French Defense Minister Jean-Yves Le Drian said that Algerian forces are hunting for the murderers. "France, which has limited airstrikes so far to Iraq, would continue to evaluate whether to extend them to Syria, as the U.S. has done to thwart the extremists' advances," he said. He added that French jets were in flight even as he spoke. Le Drian told RTL radio on Thursday that the goal of the groups is to "spread terror" after he was asked about the 30,000 French citizens living in Algeria.

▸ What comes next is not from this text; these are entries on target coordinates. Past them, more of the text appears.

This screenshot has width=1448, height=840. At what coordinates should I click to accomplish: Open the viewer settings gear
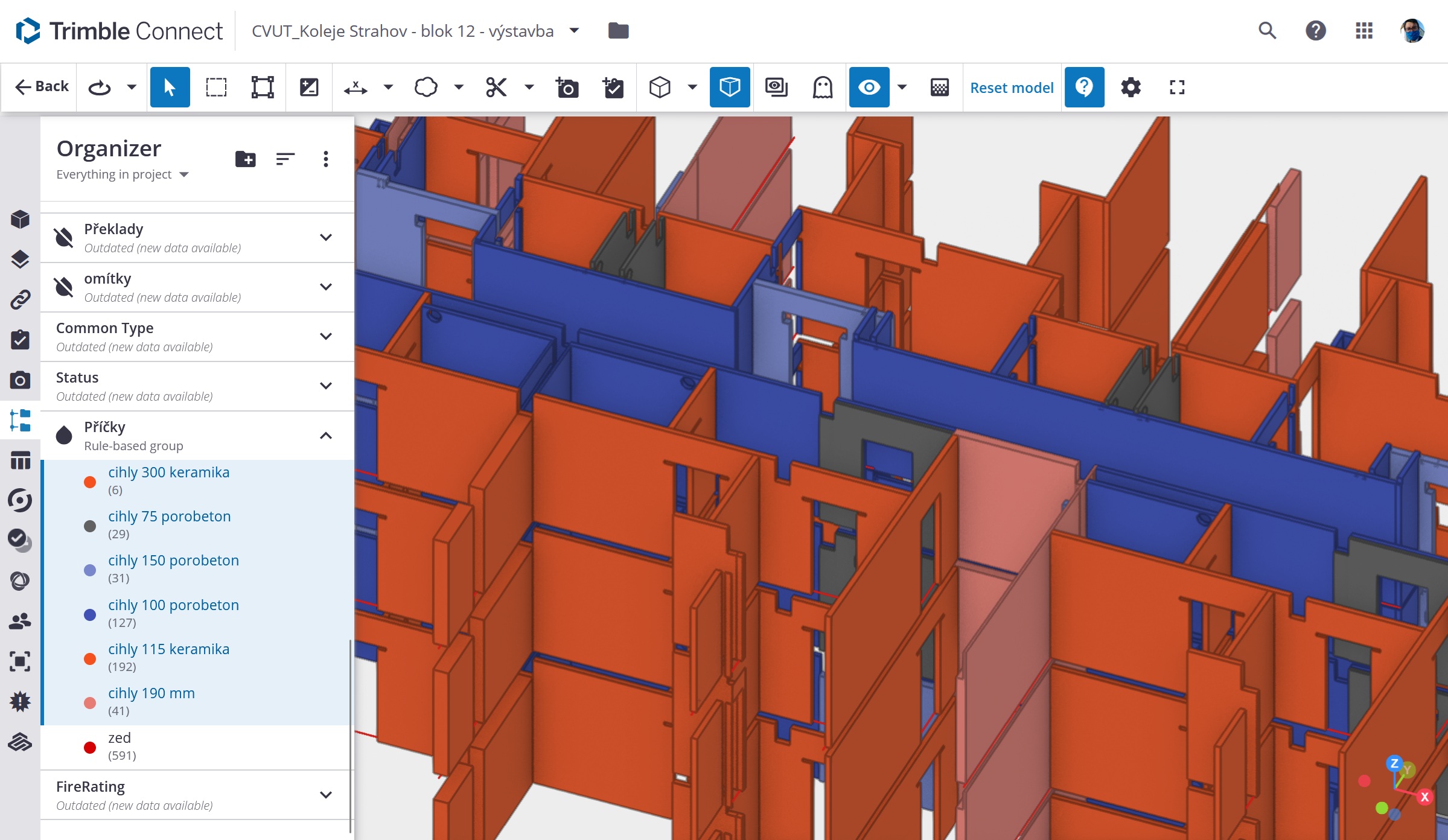[x=1131, y=88]
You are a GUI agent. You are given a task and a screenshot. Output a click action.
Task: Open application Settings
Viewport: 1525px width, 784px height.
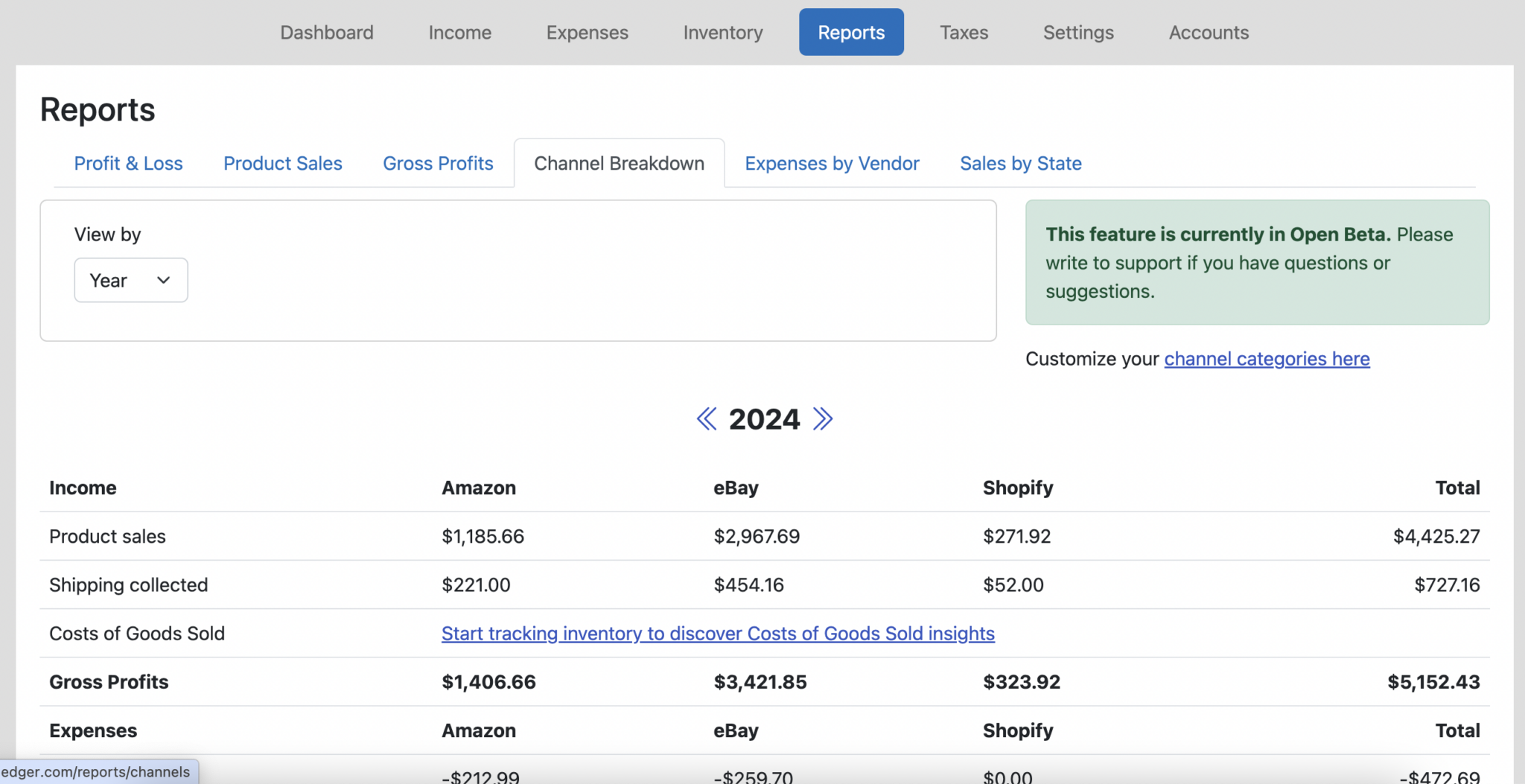click(x=1078, y=32)
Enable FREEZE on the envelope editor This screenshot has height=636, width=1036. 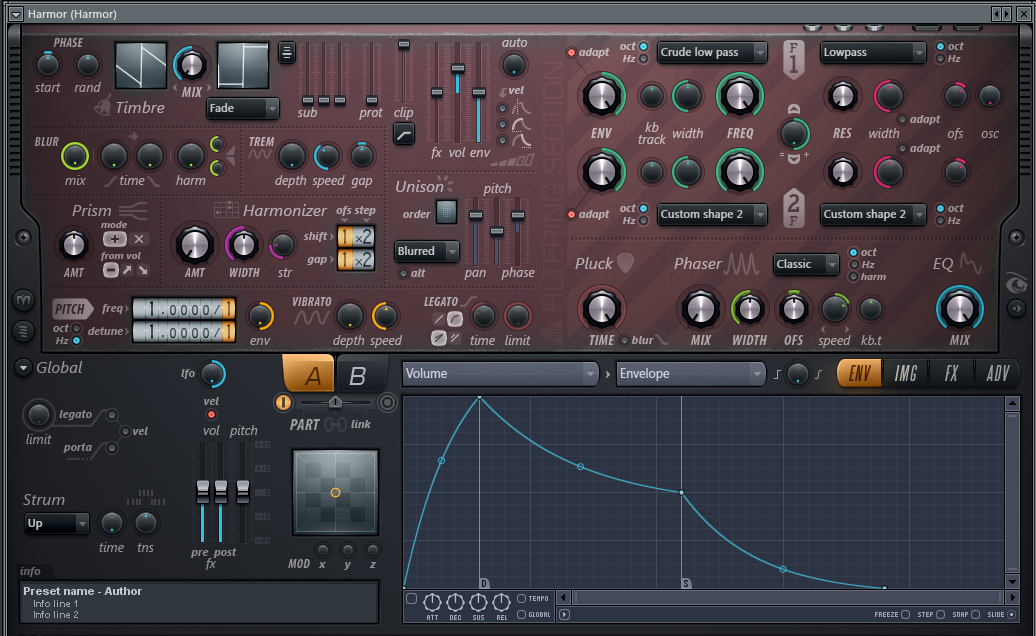(x=904, y=615)
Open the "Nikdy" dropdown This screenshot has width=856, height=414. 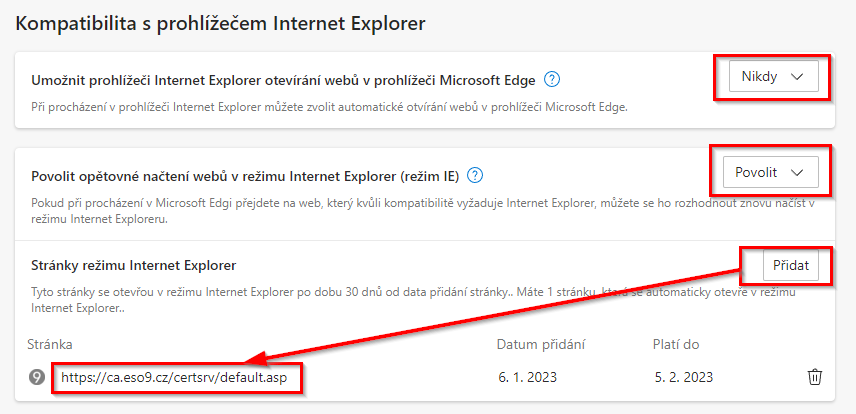[x=774, y=76]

Flags flew at half-mast in Gourdel's home town of Nice, as residents expressed their shock at the violent end of one of their citizens. "I was very worried. I've been crying for two days," said Patrick, a friend and neighbor. The deputy mayor of the French Riviera resort, Christian Estrosi, visibly moved, told reporters that the country had been plunged into "national mourning," after he met Gourdel's relatives late Wednesday. "It is a terrible shock for the parents," he said, adding that the family had reacted to Gourdel's death "with dignity, anger and an unspeakable pain."
The Jund al-Khilafa group broke away from al-Qaida in the Islamic Maghreb (AQIM) last week and pledged allegiance to ISIS.